The drama really peaks as Negi arrives at Khan's home. He is welcomed into the family fold. We see this in subtle gestures and the demeanor of the characters in the scene. This is perhaps the most moving moment of the film. Khan in his voiceover shares that something "had changed" at that moment. With these words, the camera recedes from the scene, as if acknowledging the emotional intensity of the moment and according a dignity to the scenario that the camera's presence and literal visualization would shatter.

The film is held together with poetic and carefully designed cinematography, wherein the camera is no longer simply observational, but a presence that is on occasion emotional, on others humorous.

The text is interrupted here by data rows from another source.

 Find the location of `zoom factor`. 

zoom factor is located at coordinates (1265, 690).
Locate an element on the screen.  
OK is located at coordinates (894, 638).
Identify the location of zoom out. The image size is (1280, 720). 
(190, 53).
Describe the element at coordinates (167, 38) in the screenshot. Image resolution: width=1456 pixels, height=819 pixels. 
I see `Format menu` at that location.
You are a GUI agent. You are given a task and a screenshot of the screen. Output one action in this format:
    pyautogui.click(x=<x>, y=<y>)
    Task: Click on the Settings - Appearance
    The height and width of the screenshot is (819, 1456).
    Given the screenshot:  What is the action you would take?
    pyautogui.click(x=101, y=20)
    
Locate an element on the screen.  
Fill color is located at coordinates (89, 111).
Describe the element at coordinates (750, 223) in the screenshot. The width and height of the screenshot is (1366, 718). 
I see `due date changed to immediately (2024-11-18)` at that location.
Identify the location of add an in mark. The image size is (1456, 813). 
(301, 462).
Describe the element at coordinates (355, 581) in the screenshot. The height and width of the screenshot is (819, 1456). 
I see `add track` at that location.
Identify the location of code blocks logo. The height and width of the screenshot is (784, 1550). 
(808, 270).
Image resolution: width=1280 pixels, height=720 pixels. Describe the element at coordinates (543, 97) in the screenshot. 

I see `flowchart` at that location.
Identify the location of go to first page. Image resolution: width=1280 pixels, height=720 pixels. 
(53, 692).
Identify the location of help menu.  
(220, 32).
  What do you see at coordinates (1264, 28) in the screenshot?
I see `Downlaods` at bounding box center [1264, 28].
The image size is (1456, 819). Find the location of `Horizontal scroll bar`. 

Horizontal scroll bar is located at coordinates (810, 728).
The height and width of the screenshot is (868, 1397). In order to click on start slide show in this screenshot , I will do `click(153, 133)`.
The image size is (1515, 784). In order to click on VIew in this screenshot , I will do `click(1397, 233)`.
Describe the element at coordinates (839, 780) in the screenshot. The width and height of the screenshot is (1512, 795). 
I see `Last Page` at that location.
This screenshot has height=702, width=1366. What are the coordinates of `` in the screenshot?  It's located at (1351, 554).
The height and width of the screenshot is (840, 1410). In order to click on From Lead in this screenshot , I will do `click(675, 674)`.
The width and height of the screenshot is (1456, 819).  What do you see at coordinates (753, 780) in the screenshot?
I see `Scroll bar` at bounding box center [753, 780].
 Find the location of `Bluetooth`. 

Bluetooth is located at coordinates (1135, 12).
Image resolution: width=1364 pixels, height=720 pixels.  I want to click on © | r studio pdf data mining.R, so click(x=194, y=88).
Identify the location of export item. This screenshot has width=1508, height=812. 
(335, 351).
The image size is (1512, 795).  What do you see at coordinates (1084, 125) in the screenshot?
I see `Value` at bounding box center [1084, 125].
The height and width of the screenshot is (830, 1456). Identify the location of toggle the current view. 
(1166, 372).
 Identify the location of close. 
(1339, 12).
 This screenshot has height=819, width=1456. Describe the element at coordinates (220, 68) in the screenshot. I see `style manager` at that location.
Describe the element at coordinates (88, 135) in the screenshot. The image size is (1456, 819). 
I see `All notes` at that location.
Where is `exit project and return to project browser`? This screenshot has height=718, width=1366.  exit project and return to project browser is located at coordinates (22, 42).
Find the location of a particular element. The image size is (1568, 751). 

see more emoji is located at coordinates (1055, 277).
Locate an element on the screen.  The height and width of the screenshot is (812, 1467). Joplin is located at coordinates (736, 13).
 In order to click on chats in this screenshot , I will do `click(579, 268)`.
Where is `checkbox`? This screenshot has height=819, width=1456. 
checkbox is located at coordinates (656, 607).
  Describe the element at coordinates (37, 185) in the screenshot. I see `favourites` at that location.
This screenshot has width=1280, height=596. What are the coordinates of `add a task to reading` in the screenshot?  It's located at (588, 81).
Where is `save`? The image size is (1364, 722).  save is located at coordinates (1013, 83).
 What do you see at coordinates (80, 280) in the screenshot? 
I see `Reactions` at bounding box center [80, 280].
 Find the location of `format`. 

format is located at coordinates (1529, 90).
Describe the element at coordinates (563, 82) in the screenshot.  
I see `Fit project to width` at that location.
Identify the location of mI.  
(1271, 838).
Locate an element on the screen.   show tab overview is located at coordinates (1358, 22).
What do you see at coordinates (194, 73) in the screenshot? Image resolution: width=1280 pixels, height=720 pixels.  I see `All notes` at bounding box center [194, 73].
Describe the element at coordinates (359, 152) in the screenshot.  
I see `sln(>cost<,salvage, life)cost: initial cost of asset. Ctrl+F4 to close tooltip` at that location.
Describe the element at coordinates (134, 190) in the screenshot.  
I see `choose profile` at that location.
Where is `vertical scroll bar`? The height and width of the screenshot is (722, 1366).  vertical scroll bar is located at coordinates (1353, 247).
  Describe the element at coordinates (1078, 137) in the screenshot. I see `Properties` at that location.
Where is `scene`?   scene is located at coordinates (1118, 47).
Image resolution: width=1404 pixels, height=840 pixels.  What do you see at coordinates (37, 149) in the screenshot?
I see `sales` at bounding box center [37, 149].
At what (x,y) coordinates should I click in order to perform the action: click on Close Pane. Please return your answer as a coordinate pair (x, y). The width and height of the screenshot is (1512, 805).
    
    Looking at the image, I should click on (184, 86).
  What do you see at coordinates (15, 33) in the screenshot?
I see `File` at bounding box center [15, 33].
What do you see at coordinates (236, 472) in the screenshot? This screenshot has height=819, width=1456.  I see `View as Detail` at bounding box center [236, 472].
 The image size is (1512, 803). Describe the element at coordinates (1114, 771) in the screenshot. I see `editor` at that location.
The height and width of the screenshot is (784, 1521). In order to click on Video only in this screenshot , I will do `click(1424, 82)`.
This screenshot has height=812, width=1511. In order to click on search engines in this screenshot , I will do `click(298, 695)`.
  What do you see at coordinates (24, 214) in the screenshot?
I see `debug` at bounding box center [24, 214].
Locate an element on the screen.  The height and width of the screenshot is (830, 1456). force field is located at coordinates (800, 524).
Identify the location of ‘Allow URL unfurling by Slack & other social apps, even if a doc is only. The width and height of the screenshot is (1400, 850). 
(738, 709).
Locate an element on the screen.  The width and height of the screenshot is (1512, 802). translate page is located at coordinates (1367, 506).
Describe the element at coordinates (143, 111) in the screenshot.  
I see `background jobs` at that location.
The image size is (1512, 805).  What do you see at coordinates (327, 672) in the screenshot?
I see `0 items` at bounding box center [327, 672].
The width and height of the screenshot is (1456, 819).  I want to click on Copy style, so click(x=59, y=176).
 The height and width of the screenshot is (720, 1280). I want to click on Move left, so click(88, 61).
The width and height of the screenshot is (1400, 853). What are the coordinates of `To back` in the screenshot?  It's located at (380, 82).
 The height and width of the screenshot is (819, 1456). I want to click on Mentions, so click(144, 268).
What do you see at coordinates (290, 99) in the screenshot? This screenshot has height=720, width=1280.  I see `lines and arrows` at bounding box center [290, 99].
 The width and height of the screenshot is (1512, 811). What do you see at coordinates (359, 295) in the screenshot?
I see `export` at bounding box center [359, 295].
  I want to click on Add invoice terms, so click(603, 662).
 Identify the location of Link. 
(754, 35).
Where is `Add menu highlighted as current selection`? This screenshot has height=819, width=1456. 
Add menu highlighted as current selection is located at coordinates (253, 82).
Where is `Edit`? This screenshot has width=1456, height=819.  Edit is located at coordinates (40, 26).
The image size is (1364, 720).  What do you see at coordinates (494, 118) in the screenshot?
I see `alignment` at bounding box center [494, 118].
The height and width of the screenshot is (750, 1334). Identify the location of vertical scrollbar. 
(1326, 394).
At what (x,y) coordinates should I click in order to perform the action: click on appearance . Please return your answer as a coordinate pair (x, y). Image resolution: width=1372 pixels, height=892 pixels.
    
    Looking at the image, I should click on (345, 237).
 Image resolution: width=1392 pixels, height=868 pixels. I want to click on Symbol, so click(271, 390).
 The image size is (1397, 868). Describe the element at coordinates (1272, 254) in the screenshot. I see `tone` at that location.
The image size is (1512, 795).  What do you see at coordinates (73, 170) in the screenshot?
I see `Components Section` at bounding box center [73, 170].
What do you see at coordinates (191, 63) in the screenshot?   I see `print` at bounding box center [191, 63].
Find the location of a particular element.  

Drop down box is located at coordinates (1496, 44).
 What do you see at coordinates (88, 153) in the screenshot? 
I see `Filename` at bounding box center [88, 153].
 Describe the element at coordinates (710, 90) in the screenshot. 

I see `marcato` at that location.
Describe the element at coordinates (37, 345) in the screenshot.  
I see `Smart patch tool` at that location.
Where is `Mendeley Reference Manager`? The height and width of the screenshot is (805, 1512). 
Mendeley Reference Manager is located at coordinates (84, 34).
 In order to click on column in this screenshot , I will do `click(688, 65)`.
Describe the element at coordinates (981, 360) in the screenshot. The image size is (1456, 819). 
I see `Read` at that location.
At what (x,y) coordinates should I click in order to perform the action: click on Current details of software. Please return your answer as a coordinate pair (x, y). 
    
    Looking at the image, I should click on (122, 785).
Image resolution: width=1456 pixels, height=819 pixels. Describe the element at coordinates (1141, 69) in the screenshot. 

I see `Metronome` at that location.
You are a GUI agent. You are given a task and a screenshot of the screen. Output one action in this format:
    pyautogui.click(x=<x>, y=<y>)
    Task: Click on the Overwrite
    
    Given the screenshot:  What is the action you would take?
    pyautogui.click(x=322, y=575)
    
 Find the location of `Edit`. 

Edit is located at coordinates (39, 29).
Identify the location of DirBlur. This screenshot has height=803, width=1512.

Khan and Negi shared the camerawork, each filming the other during travel. There is a visible distinction in how each frames the other that is both spontaneous, in keeping with the documentary circumstance of the piece, and subjective, as if through the camera vocabulary the two friends were addressing one another. Kamal is mostly seen from a low angle, a position of viewing that complements his calm and contained persona. Masood comes across as an extrovert, informal and conversational. We see him through very mobile images, such that he melds as a face amidst the crowds he interacts with.

Though the film is very private - made explicitly from the view of the filmmakers - it situates and contextualizes its content within a wider historical and political context. "Confronting my family with a camera was quite difficult for me. This was the first time that I was ever doing something like this. But once I got started, I saw that the images were revealing very deep meanings. The most lasting impression, though, is of my time in Pakistan. On the occasions when I was confronted with questions about Kashmir, Hindu-Muslim ties, I felt very frustrated. I had no answers to these questions. But, in hindsight, that is the beauty of our film. It does not seek to give solutions," says Negi.

Besides references in the conversations between Khan and Negi, the sequence depicting the daily ceremony at the Wagah border, is key in this respect. Khan, in his voiceover, unambiguously calls it "jingoistic". The film transcends its structure as a purely personal account, and situates itself almost as an intervention, a second-generation attempt that acknowledges the traumas that their grandparents' and parents' generations encountered, yet looks beyond that historical moment - to approach the enemy, the brother on more positive terms.

`My Brother, My Enemy' has won numerous awards, such as the best debut at the South Asian Film Festival and a commendation at the Royal Anthropological Institute's Ethnographic Film Festival hosted by the Oxford University. It is a timely film and an effort that shall go a long way in, if not healing the wounds of Partition, dealing with the borders it created on more humane terms. Perhaps this is the much-needed antidote needed to deal with the collective memory of a historical encounter the two nations still grapple with emotionally.